Exercise description: Please report, as a bare number, how many lines below include the string "width".

▼

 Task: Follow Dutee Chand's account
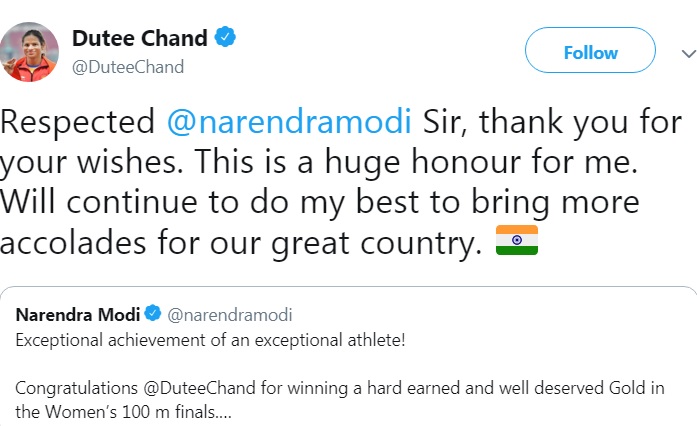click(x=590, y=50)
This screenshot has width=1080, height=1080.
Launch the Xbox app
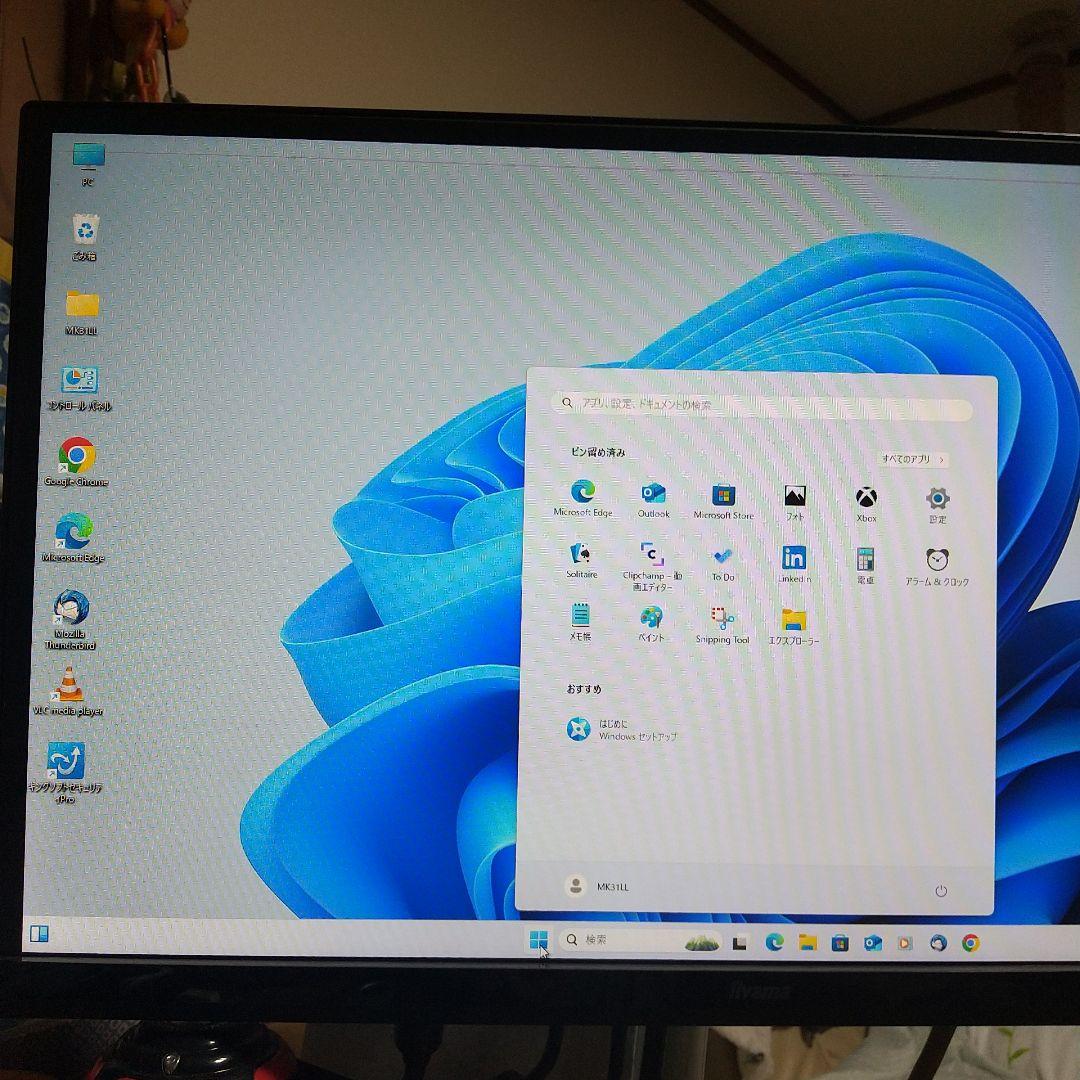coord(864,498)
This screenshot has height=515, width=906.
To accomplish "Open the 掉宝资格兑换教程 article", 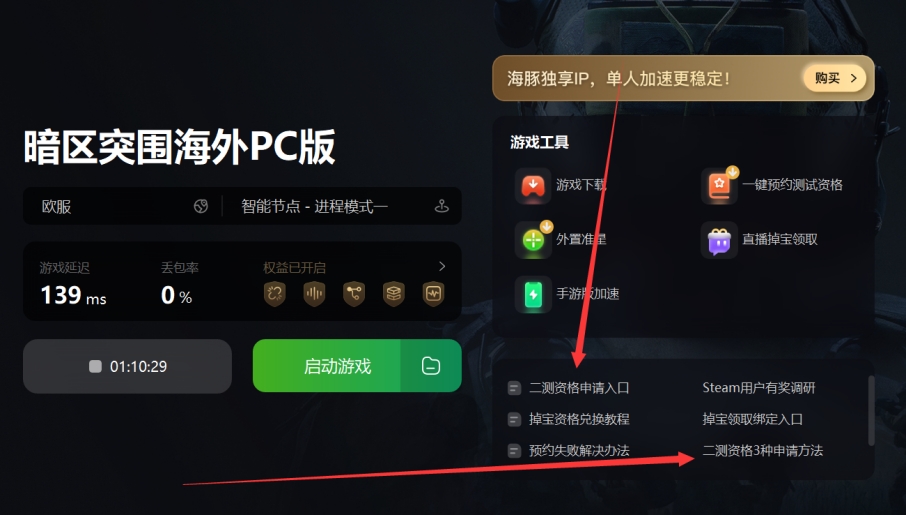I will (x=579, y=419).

▲

Task result: 2